Rien de plus difficile que de ne pas adhérer à un livre dont on aime l'auteur.
Allez savoir pourquoi je suis restée complètement en-dehors de ce roman de Gaëlle Josse dont pourtant j'ai révéré les trois précédents.
Allez comprendre les raisons qui font que je n'ai pas du tout été touchée par l'histoire d'Isabelle, Olivier et leur père, qui se retrouvent enfin pour crever les abcès d'une enfance compliquée auprès de cet homme irascible.
Secrets et non-dits, épisodes traumatiques que l'on tait, promesse d'omerta, dépression suite à vie qui bascule, envie de mourir pour avoir vu le pire, sentiment de vie ratée (sympa pour les enfants) : je savais Gaëlle Josse habituée des sujets pas vraiment légers (mère dans l'attente d'un fils parti en mer, photographe au talent fou jamais reconnu de son vivant, femme au bord de la crise de nerfs) mais là c'est peut-êtr un peu trop.

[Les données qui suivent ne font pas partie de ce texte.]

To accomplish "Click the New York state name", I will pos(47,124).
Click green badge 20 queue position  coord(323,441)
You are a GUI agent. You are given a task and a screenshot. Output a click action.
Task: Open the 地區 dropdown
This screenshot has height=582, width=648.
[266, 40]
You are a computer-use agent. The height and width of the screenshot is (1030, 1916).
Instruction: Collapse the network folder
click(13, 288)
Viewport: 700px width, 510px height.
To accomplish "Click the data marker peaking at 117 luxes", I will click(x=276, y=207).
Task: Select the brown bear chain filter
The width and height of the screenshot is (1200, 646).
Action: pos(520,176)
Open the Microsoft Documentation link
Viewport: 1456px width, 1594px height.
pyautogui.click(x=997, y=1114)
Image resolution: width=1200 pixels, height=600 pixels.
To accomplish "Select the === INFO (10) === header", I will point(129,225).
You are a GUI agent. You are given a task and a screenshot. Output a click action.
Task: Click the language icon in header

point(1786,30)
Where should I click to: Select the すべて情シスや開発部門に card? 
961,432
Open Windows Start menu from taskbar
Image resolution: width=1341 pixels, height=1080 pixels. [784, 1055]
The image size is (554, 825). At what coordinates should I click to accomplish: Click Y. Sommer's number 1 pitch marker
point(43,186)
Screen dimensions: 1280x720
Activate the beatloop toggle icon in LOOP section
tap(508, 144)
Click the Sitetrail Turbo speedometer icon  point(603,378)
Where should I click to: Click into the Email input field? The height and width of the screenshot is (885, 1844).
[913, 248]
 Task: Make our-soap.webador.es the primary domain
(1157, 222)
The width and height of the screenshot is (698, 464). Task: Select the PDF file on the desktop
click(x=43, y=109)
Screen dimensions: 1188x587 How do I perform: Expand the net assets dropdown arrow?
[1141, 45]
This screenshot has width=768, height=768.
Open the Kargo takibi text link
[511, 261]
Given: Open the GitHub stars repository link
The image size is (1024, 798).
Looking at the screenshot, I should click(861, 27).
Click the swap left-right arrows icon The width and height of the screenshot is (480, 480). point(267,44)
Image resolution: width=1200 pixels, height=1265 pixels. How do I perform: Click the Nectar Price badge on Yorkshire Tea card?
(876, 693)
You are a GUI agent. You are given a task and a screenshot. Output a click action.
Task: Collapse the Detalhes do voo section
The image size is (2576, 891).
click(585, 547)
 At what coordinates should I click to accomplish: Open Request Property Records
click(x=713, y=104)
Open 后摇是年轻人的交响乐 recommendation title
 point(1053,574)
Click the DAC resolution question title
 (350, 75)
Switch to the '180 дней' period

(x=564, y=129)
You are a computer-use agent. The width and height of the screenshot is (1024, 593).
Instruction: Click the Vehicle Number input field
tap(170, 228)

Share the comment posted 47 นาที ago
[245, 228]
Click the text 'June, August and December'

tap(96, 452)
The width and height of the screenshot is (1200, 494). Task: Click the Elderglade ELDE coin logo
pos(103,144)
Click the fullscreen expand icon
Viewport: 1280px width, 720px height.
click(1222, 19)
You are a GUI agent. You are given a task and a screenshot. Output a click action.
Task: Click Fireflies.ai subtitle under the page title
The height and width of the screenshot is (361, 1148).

Alors est-ce ici un défaut de caractérisation des personnages, qui fait que je n'ai pas su m'y attacher ? La chimie d'une voix, d'un style qui laisse soudain de marbre ? Une histoire qui ne nous parle pas ? La morale qui prend le dessus et juge les décisions des protagonistes ?
Impossible pour autant de dire que c'est un livre mal écrit, mal construit : la belle écriture de Gaëlle Josse, mélancolique à souhait (peut-être trop), sa maîtrise de la narration, sont toujours au rendez-vous.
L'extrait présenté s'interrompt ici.